Mailbag: Jhana as Nerve Current Flow
Iv hit intense levels of bliss before when approaching jhana, There were times when it was so intense i would burst into laughter and i would be up all night because of the amount of energy i had felt, i also noticed a large increase in cognition afterwards. I find it quite hard to get there these days, I believe my lack of sleep makes it harder for me to hit Jhana. But anyway, Im just wondering, how much effort do i put into concentrating on the breath? Do i put alot of effort into concentrating on the breath trying to hold it there? or do i simply just relax and put very light gentle focus on the breath?
It’s tough to answer because I now consider the breath to be a kind of crutch. That’s because I recently figured out that jhana is just a constant activation of certain nerves. I can turn on and “cycle” current through those nerves now without using an object. To do this I just picture the nerve in my body I wish to activate then imagine it is on. I can at this point “feel” current in that nerve, and can leave that current flowing through it at will.
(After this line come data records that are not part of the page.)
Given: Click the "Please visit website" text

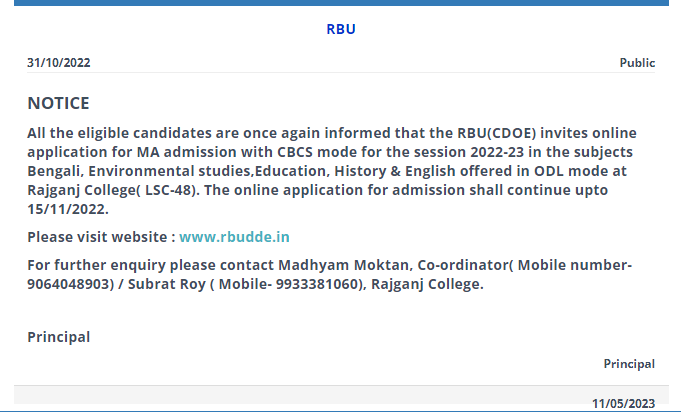Looking at the screenshot, I should pyautogui.click(x=100, y=237).
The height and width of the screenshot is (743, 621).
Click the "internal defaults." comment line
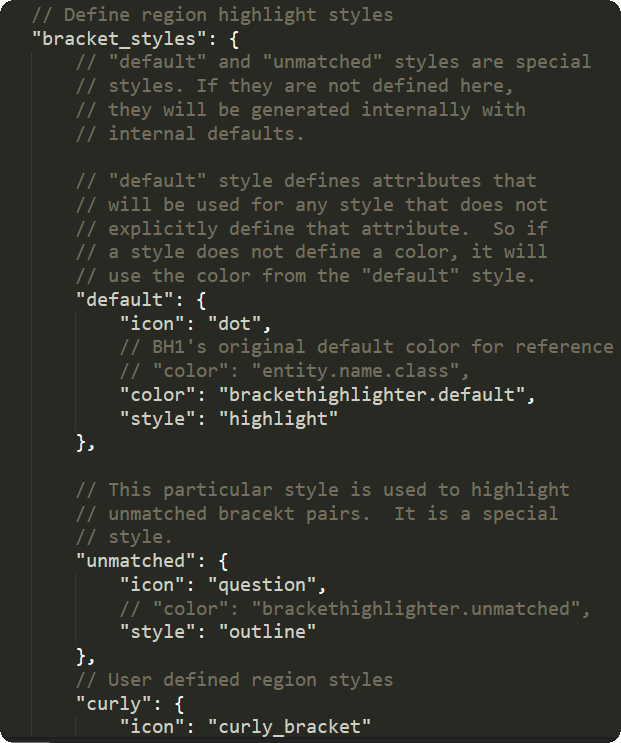[x=205, y=133]
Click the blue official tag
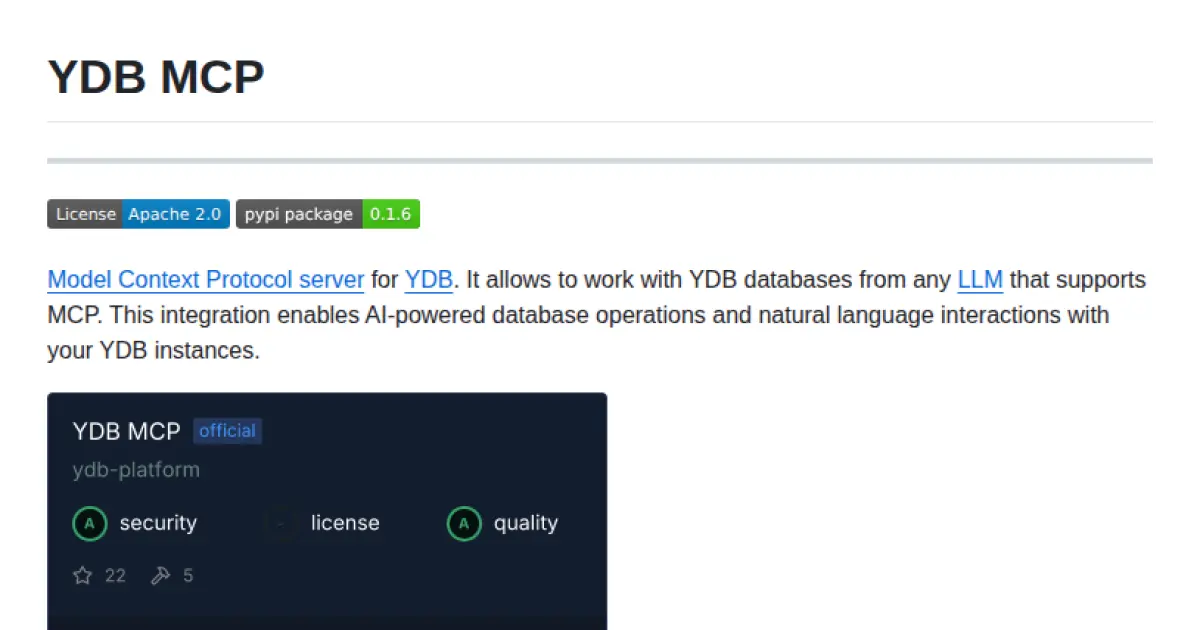Screen dimensions: 1200x630 tap(227, 431)
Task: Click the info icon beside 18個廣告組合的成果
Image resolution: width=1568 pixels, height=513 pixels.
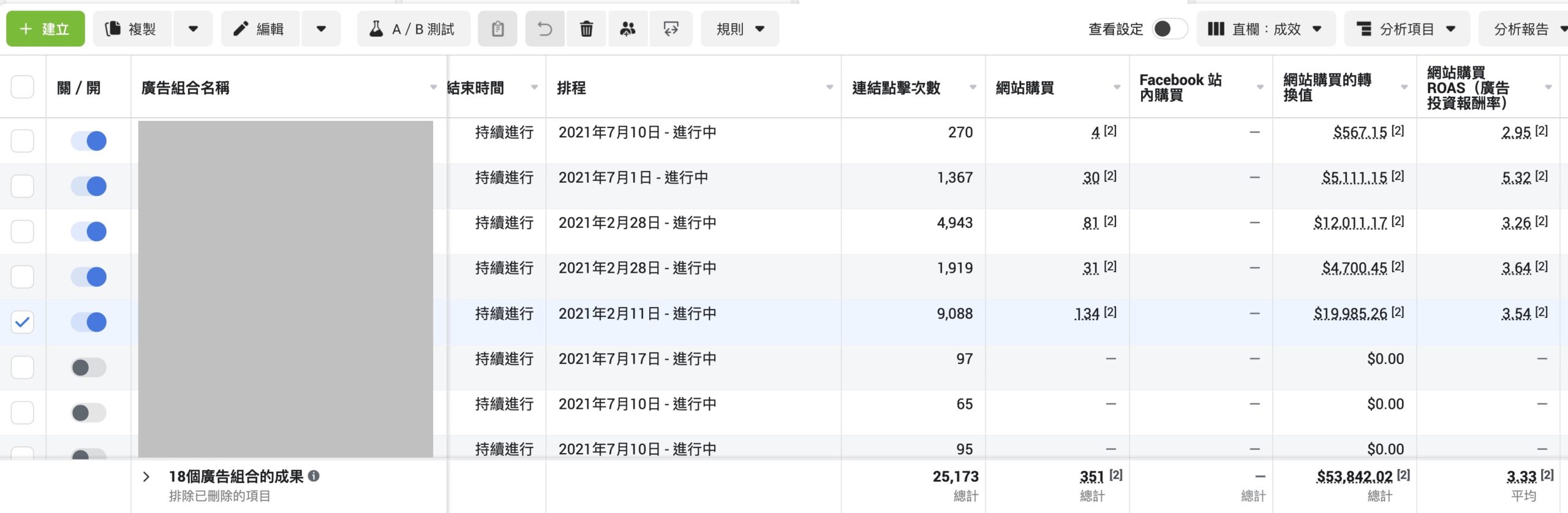Action: click(314, 476)
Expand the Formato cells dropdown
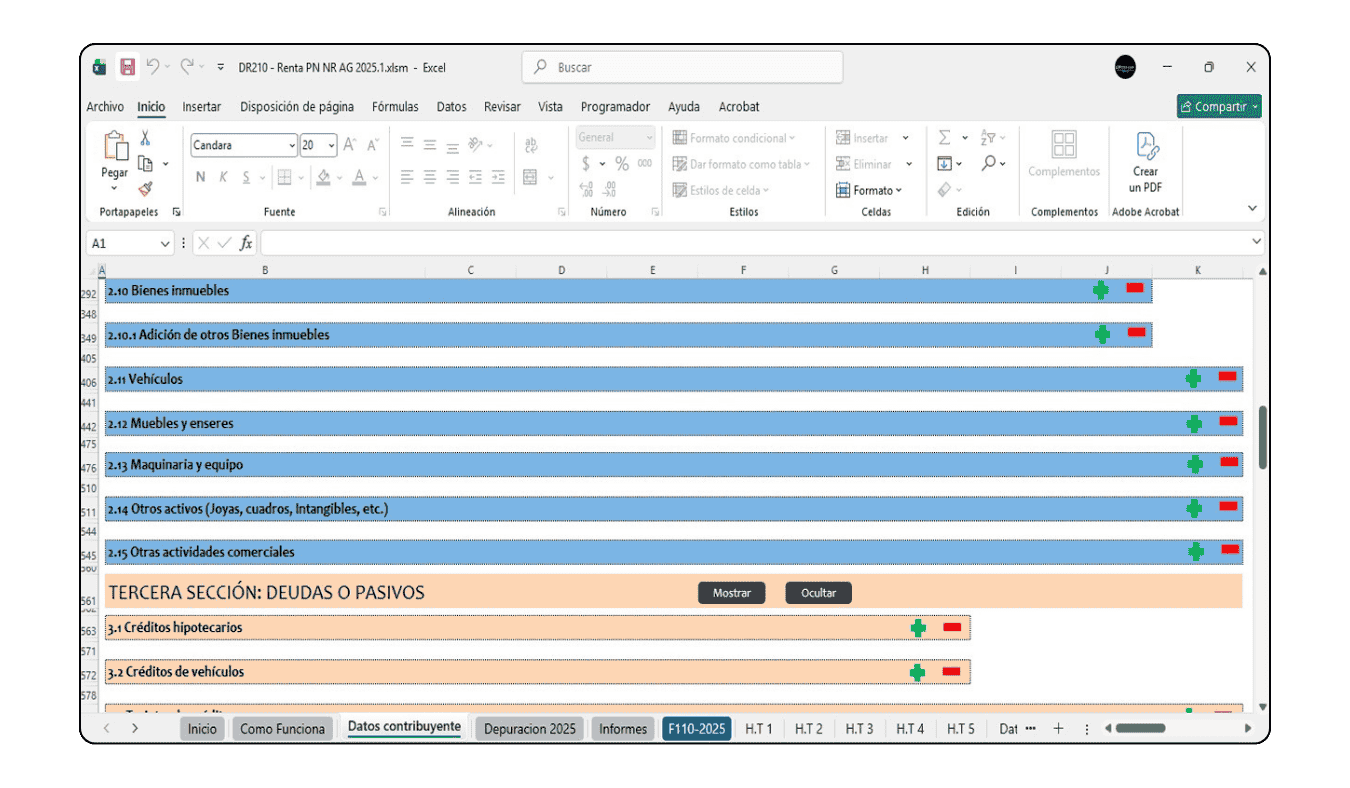 point(870,190)
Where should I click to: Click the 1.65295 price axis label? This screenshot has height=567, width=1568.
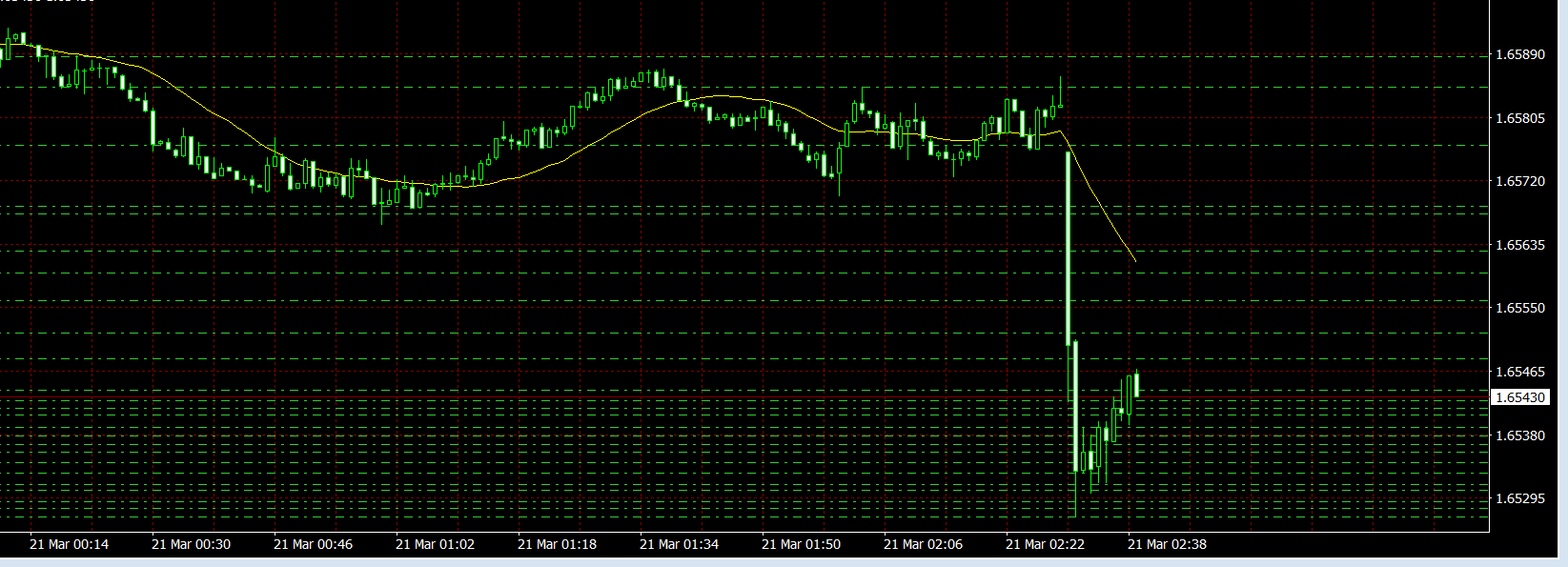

Using the breath gets you there with enough practice because the breath turns on all nerves throughout the body in sequence as it moves through the cycle of in-out; during that cycle you will spot which parts of the breath make you feel good — the pleasure aspect of jhana — and be able to isolate your awareness to just that part of the sequence. It has never been described like that before, probably because they didn’t know about nerves etc. when the language was made.
Anyway, I can now just choose nerves and cycle current through them perpetually. I’m currently trying to map which nerves do what. There is one in the abdomen area which gives equanimity; I believe it is also connected to digestion and is impacted by events in the stomach and bowel. The nerves either side of the eyes (in the temple area), which cause the face to smile, create rapture. The ones in the bridge of the nose seem to create pleasure, and link into the chest — probably the vagus nerve. So, a few sets of nerves create all the glory of jhana.
The breath is the most-used object because it turns on all nerves at some point in its sequence. So I recommend you do breathing but notice at which points in the breath a sense of pleasure or something else desirable is experienced, then try and create a breathing cycle which turns on those nerves the most. With practice you can reach a point where those certain nerves have current flowing through them constantly — and at that point you tend to “breathe around” those nerves, meaning you use other nerves to control the in-out, while keeping on those desired nerves (which are, in my experience, mostly “in” nerves). At this point the breathing tends to be shallow because the nerves used for a regular breath are being co-opted for pleasure etc.
I think you were doing this when you experienced the sudden bursting into laughter. I have certainly had “too much pleasure to take” in the past. In my experience this is because the body needs to open up, but is blocked. In real terms this is due to fascia (connective tissue) which has organized the body into a contracted pose due to people sitting all day. You can get up, breathe deeply and lift your head up and pull it back gently and feel things move around to accommodate the expansion. This is also one of the main purposes of yoga, which you might also want to look into. When the body is opened up in this fashion you can accommodate more “energy” in the jhana without losing composure and then you can let yourself go into the more trippy LSD-style aspects of jhana, e.g. infinite consciousness and the other formless realms, which are spectacular.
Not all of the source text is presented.